La inversión de Nvidia en la empresa francesa de computación cuántica Alice & Bob señala un impulso importante hacia el desarrollo de hardware resistente a errores, un movimiento que podría acelerar el cronograma para máquinas cuánticas comercialmente viables y desafiar a los primeros líderes del mercado.
La compañía anunció el viernes que la inversión de NVentures, el brazo de capital de riesgo de Nvidia, completa su ronda de financiación de Serie B, según un comunicado de Alice & Bob.
La cantidad no revelada de NVentures eleva el total recaudado en la ronda a 100 millones de euros (€100M). La financiación está destinada a apoyar la hoja de ruta de Alice & Bob hacia la construcción de una computadora cuántica a gran escala y tolerante a fallos, un obstáculo clave que toda la industria está compitiendo por superar.
Para Nvidia (NVDA), esto diversifica su cartera más allá de su dominio en los chips de IA hacia un futuro paradigma de computación. La inversión valida el potencial a largo plazo de las tecnologías cuánticas y puede estimular una mayor asignación de capital en un sector que ha visto cómo las acciones de actores públicos como IonQ (IONQ) y Rigetti Computing (RGTI) subían más del 12% en sesiones recientes tras noticias relacionadas.
La carrera por reducir errores
El desafío central en la computación cuántica es gestionar el "ruido" y los errores en los qubits, las unidades fundamentales de información cuántica.

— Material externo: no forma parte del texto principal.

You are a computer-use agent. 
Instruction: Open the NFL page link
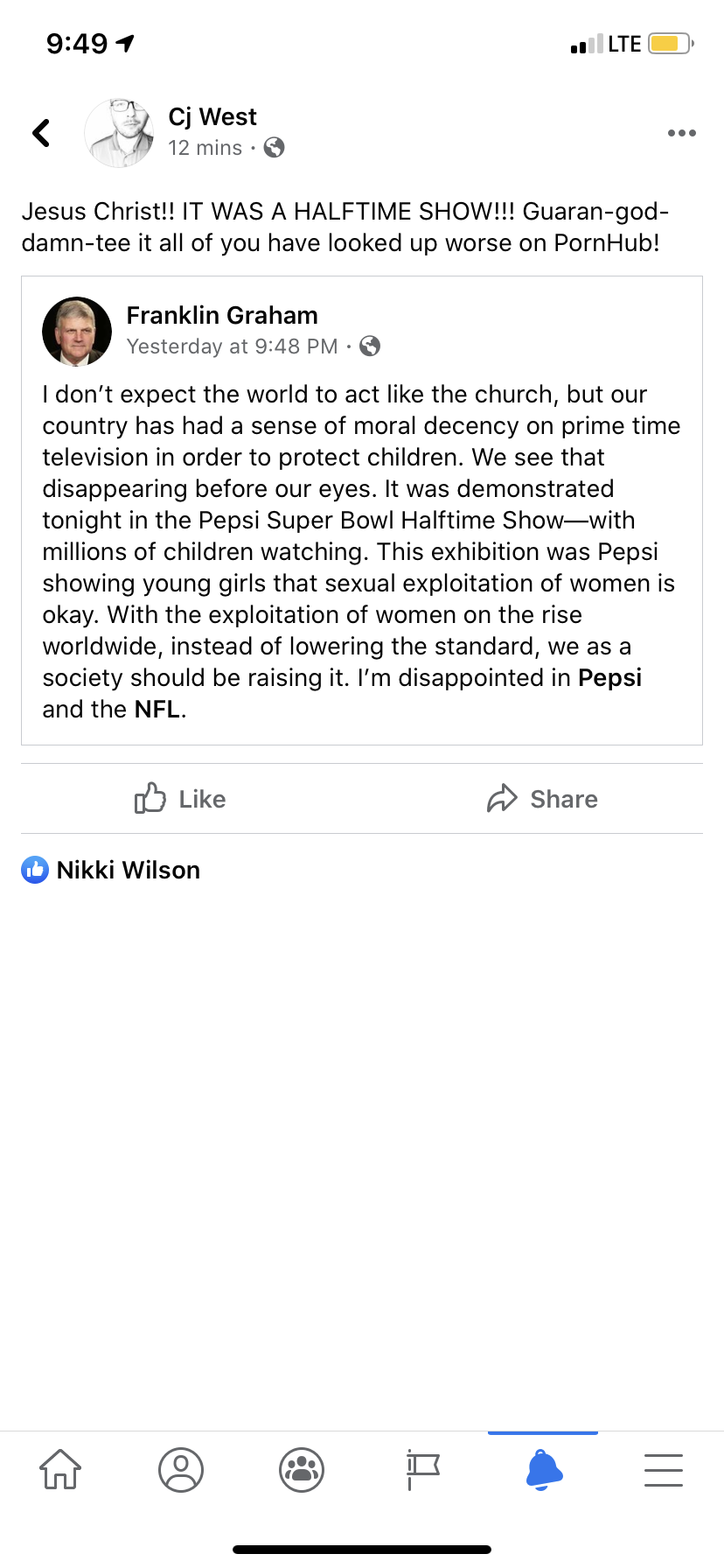click(157, 710)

La mayoría de los sistemas requieren una sobrecarga masiva de qubits físicos para crear un único "qubit lógico" estable. Alice & Bob está desarrollando una arquitectura diseñada para ser inherentemente más estable, lo que requiere potencialmente muchos menos qubits físicos para lograr la tolerancia a fallos.
Este enfoque compite con otras modalidades, como la tecnología de átomos neutros utilizada por Pasqal e Infleqtion (INFQ). Infleqtion vio recientemente cómo sus acciones subían más del 31% tras firmar una carta de intención para una posible financiación de la oficina de I+D de CHIPS de EE. UU. Estos desarrollos subrayan un período de intensa inversión y maduración tecnológica para la industria.
Si bien la promesa de la computación cuántica para resolver problemas intratables incluso para las supercomputadoras más rápidas es inmensa, la tecnología sigue siendo incipiente. La inversión de un actor importante como Nvidia otorga una credibilidad significativa al enfoque de Alice & Bob. Sin embargo, los inversores deben tener en cuenta que las acciones puramente cuánticas conllevan una alta relación riesgo-recompensa, y es probable que la aplicación comercial generalizada todavía esté a años de distancia. El camino hacia la rentabilidad no está probado y el campo sigue siendo un panorama competitivo de múltiples tecnologías no probadas.
Este artículo tiene únicamente fines informativos y no constituye asesoramiento de inversión.